* EXERCISE DIRECTIONS *
Reproduce the entries starting at the line that contains "approval [622, 256]" and ending at the last line of the entries, both included, without changing a character.
* * * * * * * * *
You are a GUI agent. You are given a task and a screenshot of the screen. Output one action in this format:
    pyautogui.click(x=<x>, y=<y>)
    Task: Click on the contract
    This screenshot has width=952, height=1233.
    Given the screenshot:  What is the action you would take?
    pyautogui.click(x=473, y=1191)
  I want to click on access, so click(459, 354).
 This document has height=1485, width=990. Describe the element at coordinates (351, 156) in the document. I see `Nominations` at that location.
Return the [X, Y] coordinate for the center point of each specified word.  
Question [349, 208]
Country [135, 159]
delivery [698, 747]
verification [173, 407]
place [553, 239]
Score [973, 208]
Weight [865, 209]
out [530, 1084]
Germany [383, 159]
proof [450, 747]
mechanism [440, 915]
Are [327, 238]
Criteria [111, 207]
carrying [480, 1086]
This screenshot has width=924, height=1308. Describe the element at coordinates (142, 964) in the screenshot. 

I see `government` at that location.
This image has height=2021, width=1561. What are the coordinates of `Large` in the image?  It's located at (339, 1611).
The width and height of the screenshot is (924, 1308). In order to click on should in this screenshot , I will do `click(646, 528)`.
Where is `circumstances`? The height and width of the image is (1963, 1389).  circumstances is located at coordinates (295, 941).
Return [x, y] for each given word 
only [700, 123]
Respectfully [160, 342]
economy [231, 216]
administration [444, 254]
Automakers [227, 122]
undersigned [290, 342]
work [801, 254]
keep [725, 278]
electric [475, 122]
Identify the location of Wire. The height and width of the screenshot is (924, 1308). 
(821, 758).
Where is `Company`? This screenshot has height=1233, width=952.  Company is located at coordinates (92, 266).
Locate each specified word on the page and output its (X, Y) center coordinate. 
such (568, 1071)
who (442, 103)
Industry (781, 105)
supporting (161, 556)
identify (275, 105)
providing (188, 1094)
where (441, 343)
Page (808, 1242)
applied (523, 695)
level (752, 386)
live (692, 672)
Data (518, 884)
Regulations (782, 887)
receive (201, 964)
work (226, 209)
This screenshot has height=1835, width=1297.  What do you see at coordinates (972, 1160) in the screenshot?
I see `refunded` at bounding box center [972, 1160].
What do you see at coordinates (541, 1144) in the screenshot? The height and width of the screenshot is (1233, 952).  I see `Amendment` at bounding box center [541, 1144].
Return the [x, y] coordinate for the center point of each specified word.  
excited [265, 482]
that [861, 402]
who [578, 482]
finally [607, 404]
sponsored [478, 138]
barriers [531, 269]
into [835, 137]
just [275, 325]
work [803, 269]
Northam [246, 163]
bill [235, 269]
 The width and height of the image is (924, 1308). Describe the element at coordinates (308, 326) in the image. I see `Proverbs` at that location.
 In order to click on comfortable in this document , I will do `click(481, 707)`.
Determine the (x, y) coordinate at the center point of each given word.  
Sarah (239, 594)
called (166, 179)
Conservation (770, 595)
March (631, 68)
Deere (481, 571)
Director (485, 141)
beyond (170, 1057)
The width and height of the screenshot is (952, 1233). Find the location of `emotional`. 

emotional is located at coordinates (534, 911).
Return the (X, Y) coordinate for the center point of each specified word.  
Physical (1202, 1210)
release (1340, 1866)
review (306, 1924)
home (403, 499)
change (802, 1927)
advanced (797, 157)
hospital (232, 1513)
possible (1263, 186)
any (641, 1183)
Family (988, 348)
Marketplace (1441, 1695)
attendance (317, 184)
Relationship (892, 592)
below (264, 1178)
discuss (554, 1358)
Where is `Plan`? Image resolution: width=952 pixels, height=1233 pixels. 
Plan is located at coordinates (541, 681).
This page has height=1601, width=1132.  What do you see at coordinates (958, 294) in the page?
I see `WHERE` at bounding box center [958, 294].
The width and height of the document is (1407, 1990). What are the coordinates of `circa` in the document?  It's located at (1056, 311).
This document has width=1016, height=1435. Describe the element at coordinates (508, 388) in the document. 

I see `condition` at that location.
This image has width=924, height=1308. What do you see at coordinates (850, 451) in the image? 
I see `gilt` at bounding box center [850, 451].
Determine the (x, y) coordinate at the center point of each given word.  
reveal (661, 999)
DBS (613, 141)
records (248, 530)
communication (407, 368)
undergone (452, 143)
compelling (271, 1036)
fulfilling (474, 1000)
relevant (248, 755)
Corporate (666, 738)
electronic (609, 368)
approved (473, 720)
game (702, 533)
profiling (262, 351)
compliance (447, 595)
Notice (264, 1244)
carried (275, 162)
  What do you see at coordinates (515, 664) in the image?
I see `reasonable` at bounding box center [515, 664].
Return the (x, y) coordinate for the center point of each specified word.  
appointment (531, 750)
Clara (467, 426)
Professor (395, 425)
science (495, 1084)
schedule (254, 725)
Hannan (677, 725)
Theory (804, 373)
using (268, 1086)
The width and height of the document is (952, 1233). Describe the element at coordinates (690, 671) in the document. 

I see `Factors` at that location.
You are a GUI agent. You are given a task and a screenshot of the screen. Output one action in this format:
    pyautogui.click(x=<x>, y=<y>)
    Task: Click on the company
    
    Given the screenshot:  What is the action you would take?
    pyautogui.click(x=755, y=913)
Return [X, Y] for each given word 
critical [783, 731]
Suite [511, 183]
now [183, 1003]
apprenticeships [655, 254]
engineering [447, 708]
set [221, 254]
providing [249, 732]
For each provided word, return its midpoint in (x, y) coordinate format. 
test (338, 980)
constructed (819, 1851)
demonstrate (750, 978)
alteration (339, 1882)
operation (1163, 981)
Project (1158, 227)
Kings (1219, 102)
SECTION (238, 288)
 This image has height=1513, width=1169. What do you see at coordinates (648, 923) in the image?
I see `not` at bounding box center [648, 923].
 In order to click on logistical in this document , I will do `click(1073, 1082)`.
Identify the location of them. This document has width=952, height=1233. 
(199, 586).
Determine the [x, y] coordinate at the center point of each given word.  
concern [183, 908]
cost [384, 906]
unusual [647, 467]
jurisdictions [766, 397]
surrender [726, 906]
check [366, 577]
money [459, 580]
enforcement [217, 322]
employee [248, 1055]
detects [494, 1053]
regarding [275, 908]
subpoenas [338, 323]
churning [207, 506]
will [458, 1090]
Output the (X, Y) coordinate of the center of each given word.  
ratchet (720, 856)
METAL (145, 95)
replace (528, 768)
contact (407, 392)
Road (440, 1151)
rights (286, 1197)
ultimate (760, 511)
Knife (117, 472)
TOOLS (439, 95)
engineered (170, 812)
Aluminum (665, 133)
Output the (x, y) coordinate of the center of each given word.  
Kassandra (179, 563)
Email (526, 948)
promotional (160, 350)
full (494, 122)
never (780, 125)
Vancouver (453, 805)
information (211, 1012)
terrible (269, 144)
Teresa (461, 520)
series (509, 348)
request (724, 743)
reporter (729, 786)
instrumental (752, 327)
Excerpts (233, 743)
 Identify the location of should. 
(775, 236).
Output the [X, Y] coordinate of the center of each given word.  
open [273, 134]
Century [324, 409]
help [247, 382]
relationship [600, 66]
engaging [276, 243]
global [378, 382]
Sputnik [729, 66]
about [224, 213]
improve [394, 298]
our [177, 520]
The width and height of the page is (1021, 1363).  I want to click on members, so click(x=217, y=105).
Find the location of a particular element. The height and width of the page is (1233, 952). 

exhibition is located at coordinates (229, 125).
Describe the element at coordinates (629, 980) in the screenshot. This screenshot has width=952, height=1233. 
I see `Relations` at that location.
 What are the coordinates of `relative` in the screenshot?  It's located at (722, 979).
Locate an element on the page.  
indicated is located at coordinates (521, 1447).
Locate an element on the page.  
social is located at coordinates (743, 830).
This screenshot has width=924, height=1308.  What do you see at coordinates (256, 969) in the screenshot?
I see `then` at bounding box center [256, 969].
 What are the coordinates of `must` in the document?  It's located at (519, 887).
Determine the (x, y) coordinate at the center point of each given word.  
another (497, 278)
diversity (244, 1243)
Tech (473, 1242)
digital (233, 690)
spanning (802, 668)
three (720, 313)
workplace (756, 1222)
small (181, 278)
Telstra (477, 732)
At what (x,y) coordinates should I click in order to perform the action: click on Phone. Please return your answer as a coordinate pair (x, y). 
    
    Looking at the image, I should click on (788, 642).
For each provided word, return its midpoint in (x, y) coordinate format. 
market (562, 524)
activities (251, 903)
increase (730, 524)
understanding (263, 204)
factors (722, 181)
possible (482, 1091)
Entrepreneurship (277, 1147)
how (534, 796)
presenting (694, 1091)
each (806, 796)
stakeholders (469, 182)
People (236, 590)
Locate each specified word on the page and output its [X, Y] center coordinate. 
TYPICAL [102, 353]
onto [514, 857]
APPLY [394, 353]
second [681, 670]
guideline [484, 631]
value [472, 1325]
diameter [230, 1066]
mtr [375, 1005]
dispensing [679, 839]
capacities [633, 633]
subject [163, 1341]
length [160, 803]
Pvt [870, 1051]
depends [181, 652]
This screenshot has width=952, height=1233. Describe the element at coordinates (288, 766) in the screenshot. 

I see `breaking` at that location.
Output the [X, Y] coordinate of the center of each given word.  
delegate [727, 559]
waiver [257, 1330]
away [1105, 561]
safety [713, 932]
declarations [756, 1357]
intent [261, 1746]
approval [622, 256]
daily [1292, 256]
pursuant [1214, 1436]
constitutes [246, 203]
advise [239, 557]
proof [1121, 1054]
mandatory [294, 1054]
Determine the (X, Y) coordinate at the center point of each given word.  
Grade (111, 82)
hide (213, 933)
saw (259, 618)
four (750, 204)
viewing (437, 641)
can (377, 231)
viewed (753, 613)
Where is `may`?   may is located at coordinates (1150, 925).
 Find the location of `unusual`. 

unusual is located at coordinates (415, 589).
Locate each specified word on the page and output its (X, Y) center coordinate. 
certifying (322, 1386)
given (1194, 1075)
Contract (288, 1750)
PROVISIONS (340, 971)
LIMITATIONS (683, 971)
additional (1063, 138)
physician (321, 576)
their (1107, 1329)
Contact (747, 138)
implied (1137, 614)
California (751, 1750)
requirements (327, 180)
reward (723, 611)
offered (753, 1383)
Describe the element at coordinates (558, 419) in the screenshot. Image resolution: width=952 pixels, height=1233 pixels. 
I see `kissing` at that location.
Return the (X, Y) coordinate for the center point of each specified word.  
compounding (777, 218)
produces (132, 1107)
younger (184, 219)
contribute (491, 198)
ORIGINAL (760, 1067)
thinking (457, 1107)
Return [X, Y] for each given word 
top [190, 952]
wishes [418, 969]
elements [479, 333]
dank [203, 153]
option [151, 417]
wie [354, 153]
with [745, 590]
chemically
* * * * * * * * *
* WRITTEN ANSWER *
approval [622, 256]
daily [1292, 256]
pursuant [1214, 1436]
constitutes [246, 203]
advise [239, 557]
proof [1121, 1054]
mandatory [294, 1054]
Determine the (X, Y) coordinate at the center point of each given word.  
Grade (111, 82)
hide (213, 933)
saw (259, 618)
four (750, 204)
viewing (437, 641)
can (377, 231)
viewed (753, 613)
Where is `may`?   may is located at coordinates (1150, 925).
 Find the location of `unusual`. 

unusual is located at coordinates (415, 589).
Locate each specified word on the page and output its (X, Y) center coordinate. 
certifying (322, 1386)
given (1194, 1075)
Contract (288, 1750)
PROVISIONS (340, 971)
LIMITATIONS (683, 971)
additional (1063, 138)
physician (321, 576)
their (1107, 1329)
Contact (747, 138)
implied (1137, 614)
California (751, 1750)
requirements (327, 180)
reward (723, 611)
offered (753, 1383)
Describe the element at coordinates (558, 419) in the screenshot. Image resolution: width=952 pixels, height=1233 pixels. 
I see `kissing` at that location.
Return the (X, Y) coordinate for the center point of each specified word.  
compounding (777, 218)
produces (132, 1107)
younger (184, 219)
contribute (491, 198)
ORIGINAL (760, 1067)
thinking (457, 1107)
Return [X, Y] for each given word 
top [190, 952]
wishes [418, 969]
elements [479, 333]
dank [203, 153]
option [151, 417]
wie [354, 153]
with [745, 590]
chemically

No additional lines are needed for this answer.